Edward fece un sorrisetto.
“Segreto professionale” rispose enigmatico.
“Parli come mio fratello quando faceva esperimenti nel seminterrato” rise lei.
“Anche tuo fratello è un alchimista?”
Oriel alzò le spalle, ma non aggiunse altro.
La porta dell’ufficio si aprì e comparve una soldatessa con in mano la lista dei candidati e l’esito dell’esame, e cominciò a leggerla ad alta voce. Tra i bocciati ci furono sia l’alchimista che aveva creato la torre, sia quello che aveva trasmutato il pallone di carta, e furono accompagnati fuori dalla stanza. I due ragazzi, ovviamente, erano stati promossi. La soldatessa fece entrare uno per volta i nuovi Alchimisti di Stato nell’ufficio del colonello Mustang, in ordine alfabetico inverso. Quando fu il turno di Edward, il ragazzino fece il suo ingresso a testa alta. Il colonnello lo squadrò da capo a piedi.
“Edward Elric, ti è stato assegnato il secondo nome di Fullmetal Alchemist, l’Alchimista d’Acciaio” disse con tono distaccato, consegnandogli una busta.
Poi rovistò in un cassetto e gli lanciò qualcosa che Edward riuscì a non far cadere per un pelo. Era l’orologio d’argento da Alchimista.

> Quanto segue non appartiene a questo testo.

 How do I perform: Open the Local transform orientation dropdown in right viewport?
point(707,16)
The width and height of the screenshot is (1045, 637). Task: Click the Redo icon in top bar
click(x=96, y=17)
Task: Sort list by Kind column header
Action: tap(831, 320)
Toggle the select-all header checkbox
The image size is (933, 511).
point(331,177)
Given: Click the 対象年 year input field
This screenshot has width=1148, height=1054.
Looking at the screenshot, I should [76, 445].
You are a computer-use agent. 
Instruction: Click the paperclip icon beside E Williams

“Colonnello, non poteva consegnarmelo con un po’ più di entusiasmo?!” esclamò.
Mustang lo guardò con espressione neutra.
“Complimenti. Anche tu sei diventato un cane dell’esercito” disse, poi abbassò lo sguardo su un foglio che aveva sulla sua scrivania. Edward aggrottò la fronte, confuso: era stato il colonnello a chiedergli di tentare l’esame per diventare Alchimista di Stato, perché adesso si comportava così? O il suo pessimo umore aveva a che fare con qualche altra questione? Abbassò anche lui lo sguardo sul foglio che stava leggendo Mustang, ma era semplicemente la lista coi nomi dei nuovi Alchimisti di Stato.  “Grazie, Fullmetal” concluse l’uomo senza guardarlo. “Puoi andare.”
Edward rimase immobile per qualche istante, poi fece un veloce inchino e uscì dalla stanza. Incrociò lo sguardo di Oriel, che veniva dopo di lui, e le fece un cenno con la testa. La soldatessa fece entrare la ragazza, e lei ubbidì, richiudendosi la porta alle spalle. Si voltò verso la scrivania dietro la quale era seduto Mustang e i due si fissarono negli occhi a lungo prima che Oriel rompesse il silenzio.
Roy Mustang?” esclamò in tono ironico.
“Ti rivolgerai ai tuoi superiori tramite il loro grado militare e solo ai tuoi sottoposti con il loro nome e cognome” la corresse lui in tono freddo. “Il grado che viene assegnato agli Alchimisti di Stato è equivalente a quello di maggiore, tieni bene a mente la tua posizione.”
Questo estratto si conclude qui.